A number of factors exist which potentially explain these conflicting results. The method of hormone level determination and patient demographics may influence study results [14]. The AMS Scale has also been related to lower household income and major depressive disorder [15]. Although the Scale is criticized for being too long and requiring too much time to complete [16], it has shown the ability to be used over the phone or in person making it useful for research studies. Currently, the AMS Scale should be viewed as an ancillary tool to track symptom severity and change in symptoms over time in patients. It has limited utility in screening patients for androgen deficiency, but this weakness is mitigated when patient AMS score is combined with BMI and age (Appendix 1).
Androgen Deficiency in Aging Males
The Saint Louis University Androgen Deficiency in Aging Males (ADAM) questionnaire is composed of ten “yes or no” questions regarding patient symptoms related to sexual function, mood, and energy level. A positive score answers “yes” to questions 1 or 7; otherwise a “yes” answer is needed on any three other questions [14]. The Scale was initially developed by identifying ten symptoms common to patients with low bioavailable testosterone.

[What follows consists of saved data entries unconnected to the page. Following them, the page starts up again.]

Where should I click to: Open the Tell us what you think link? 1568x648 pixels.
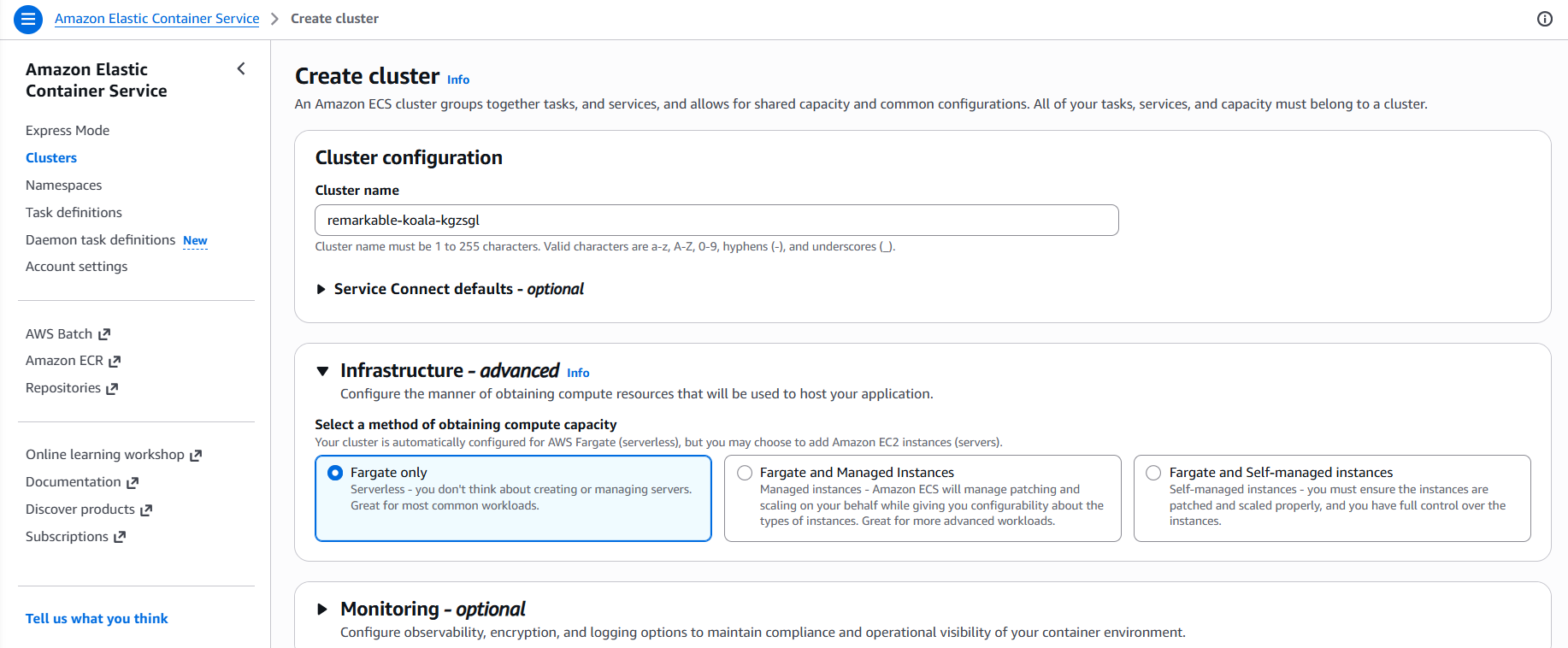coord(97,618)
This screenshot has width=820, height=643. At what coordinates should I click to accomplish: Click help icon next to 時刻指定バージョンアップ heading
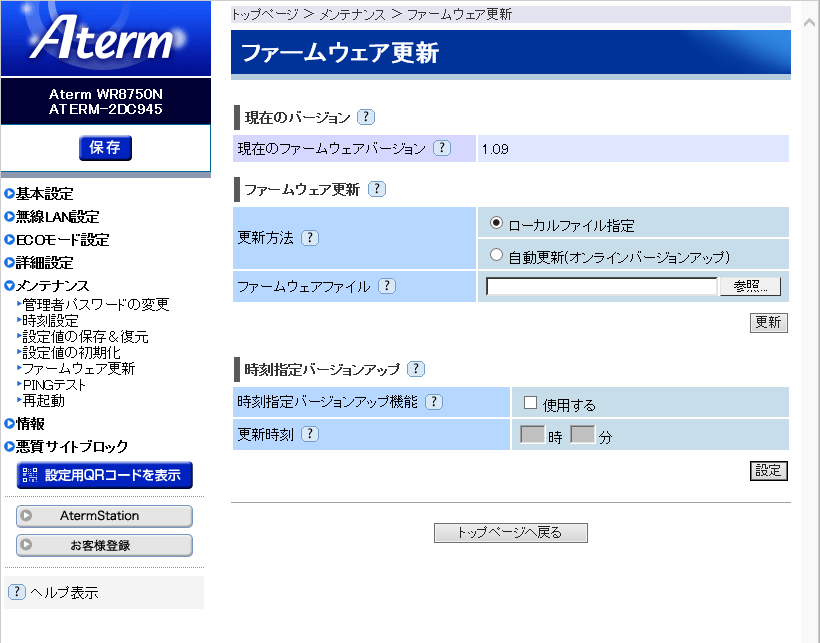click(x=416, y=369)
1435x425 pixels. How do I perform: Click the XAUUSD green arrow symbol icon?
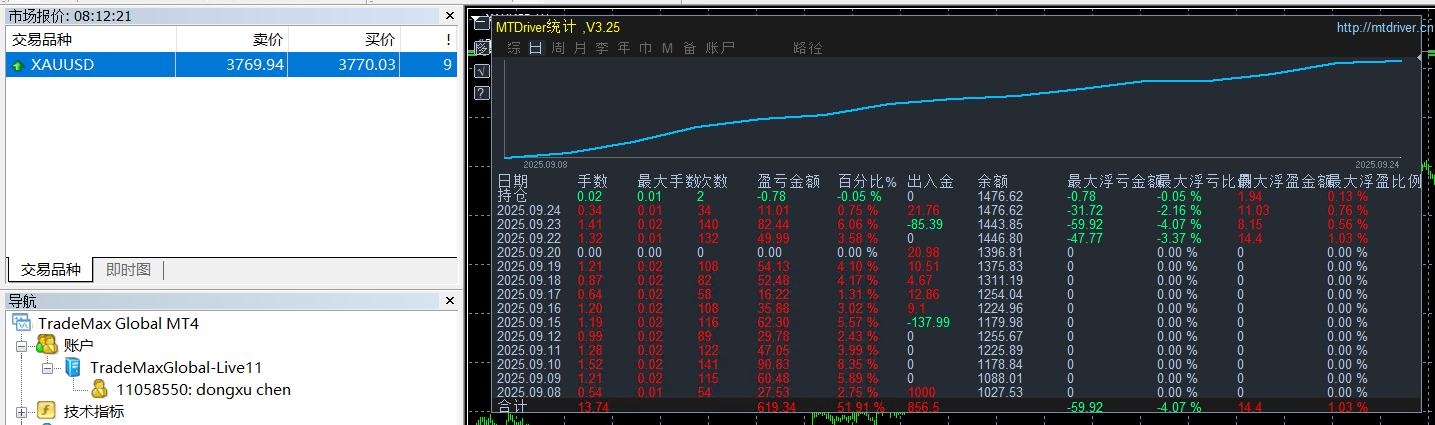(17, 65)
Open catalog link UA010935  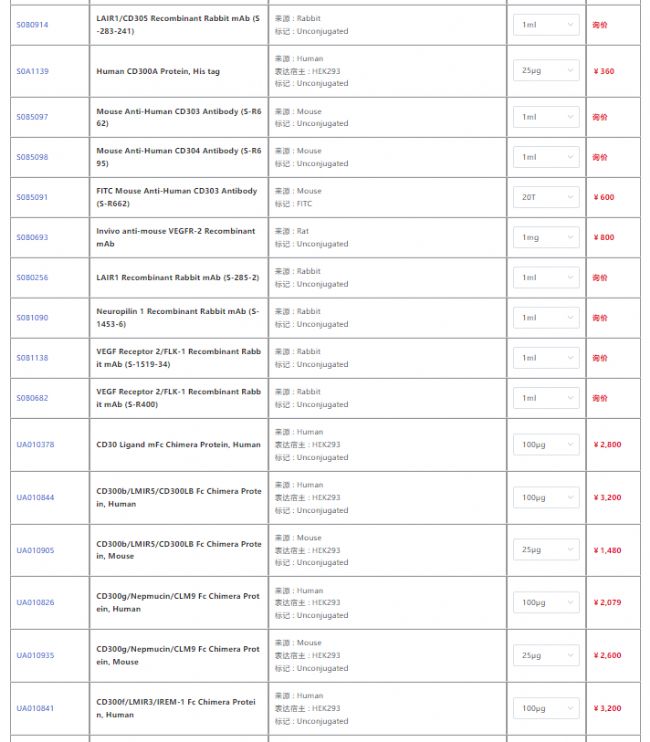pos(35,656)
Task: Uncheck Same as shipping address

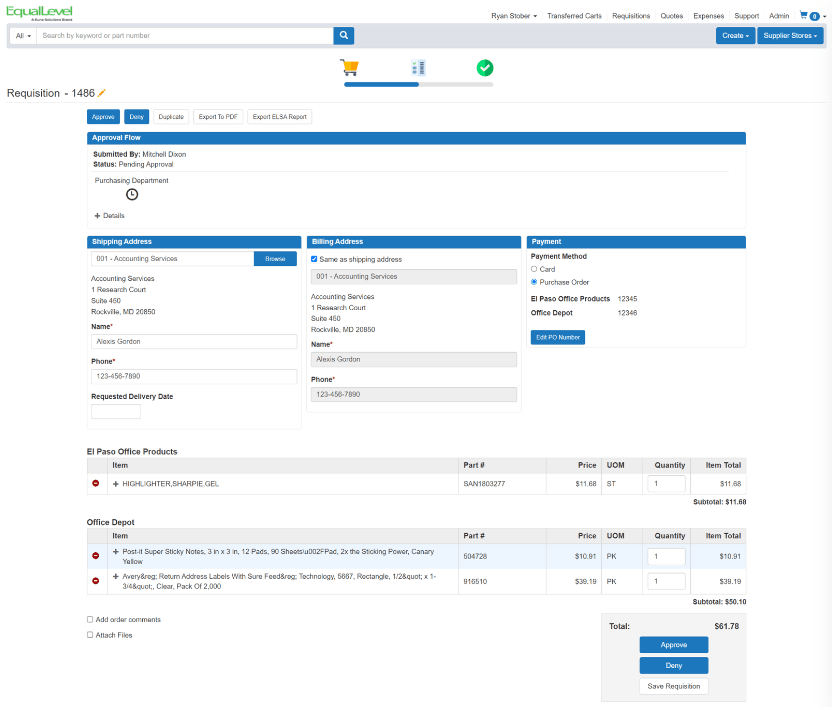Action: click(315, 259)
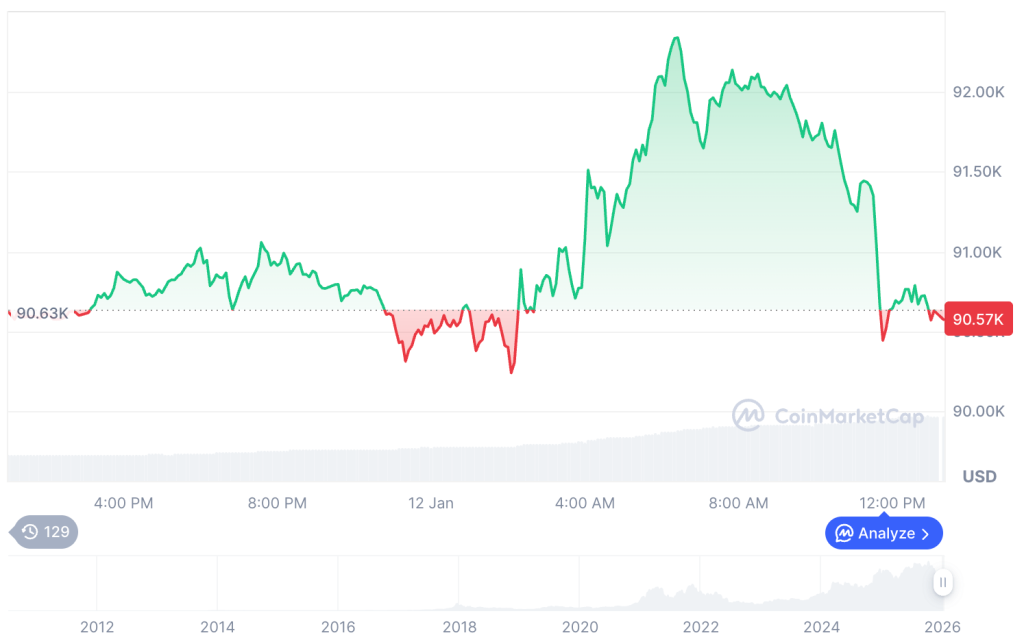Click the 4:00 AM time axis label
Image resolution: width=1024 pixels, height=644 pixels.
pyautogui.click(x=585, y=503)
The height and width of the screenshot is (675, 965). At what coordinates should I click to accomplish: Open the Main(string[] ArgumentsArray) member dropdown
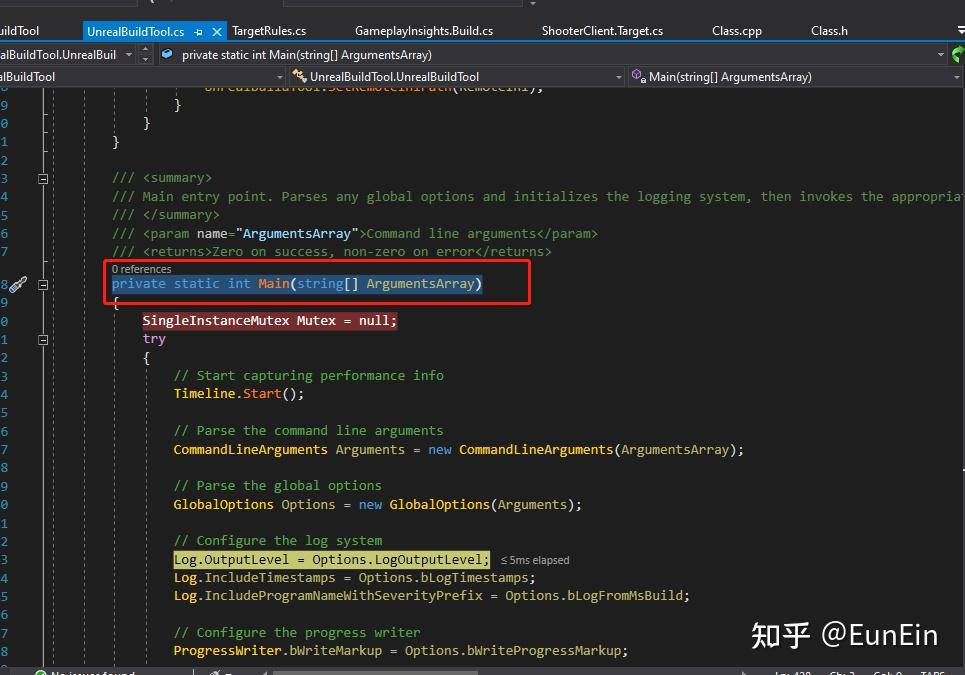pyautogui.click(x=956, y=77)
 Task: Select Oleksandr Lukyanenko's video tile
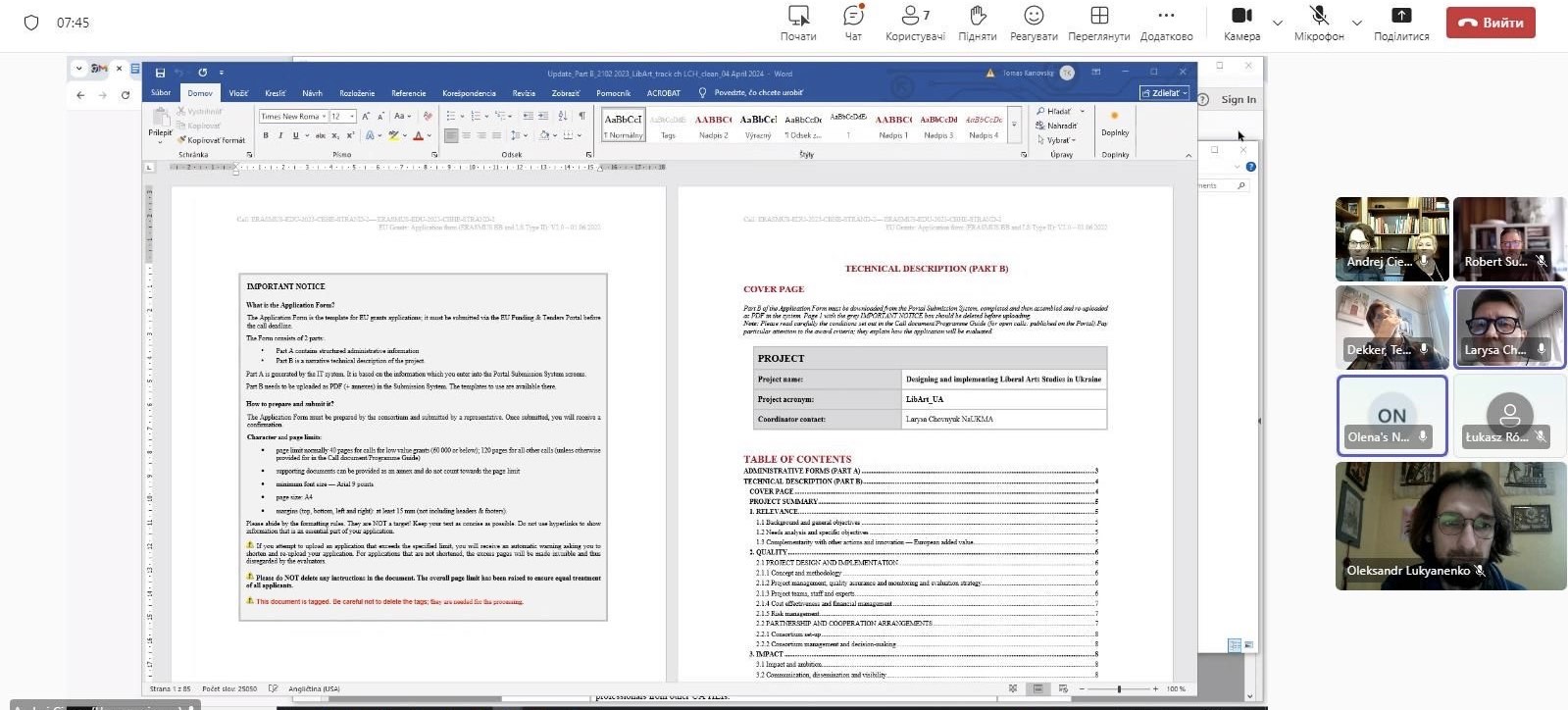(1449, 526)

The ADAM questionnaire has been translated and validated in Chinese and Arabic. Several other nonvalidated translations are also available.
Initial results of the ADAM questionnaire reported an 88% sensitivity and 60% specificity [17]. Later studies have supported the 80–90% sensitivity but reported lower specificity of 19–36% [18–22]. One study found age and diabetes mellitus to be correlated with a positive ADAM questionnaire independent of a low bioavailable testosterone level [18]. The internal reliability is adequate with a Cronbach’s alpha of 0.71–0.74 [19, 20].
Similarly to the AMS, correlating the ADAM questionnaire with testosterone levels is problematic. Results are conflicting with several publications documenting the ADAM questionnaire to be a sensitive indicator of low bioavailable testosterone [18–22]. The two studies have noted no correlation between serum bioavailable testosterone and a positive ADAM questionnaire [23, 24]. The first question (“Do you have a decrease in libido?”) has been shown to be more specific than other individual questions or the total score. One study supported the idea that men with a free testosterone level less than 70 ng/dL will have at least one symptom from each domain (sexual, energy, mood) [22].
There have been several modifications of the ADAM questionnaire. The most frequent modification is to calculate a cumulative score based on the total number of “yes” responses, with each “yes” response representing one point. This has shown mixed results with one positive and one negative study [22, 23]. A short version of the questionnaire consisting of six items has been shown to increase specificity in a Chinese patient population [20]. A more recent variation of the ADAM questionnaire applies a Likert Scale of 1–5 for each question [25]. Unlike the AMS, a score of 1 indicates severe symptoms, and a score of 5 indicates minimal to no trouble with each item. Therefore, a score of 10 represents the most symptomatic, while a score of 50 is least symptomatic. This quantitative version of the ADAM questionnaire was tested in a population of 57 men scheduled to undergo radical prostatectomy. It was found to correlate positively with both serum testosterone values and the sexual health inventory for men questionnaire.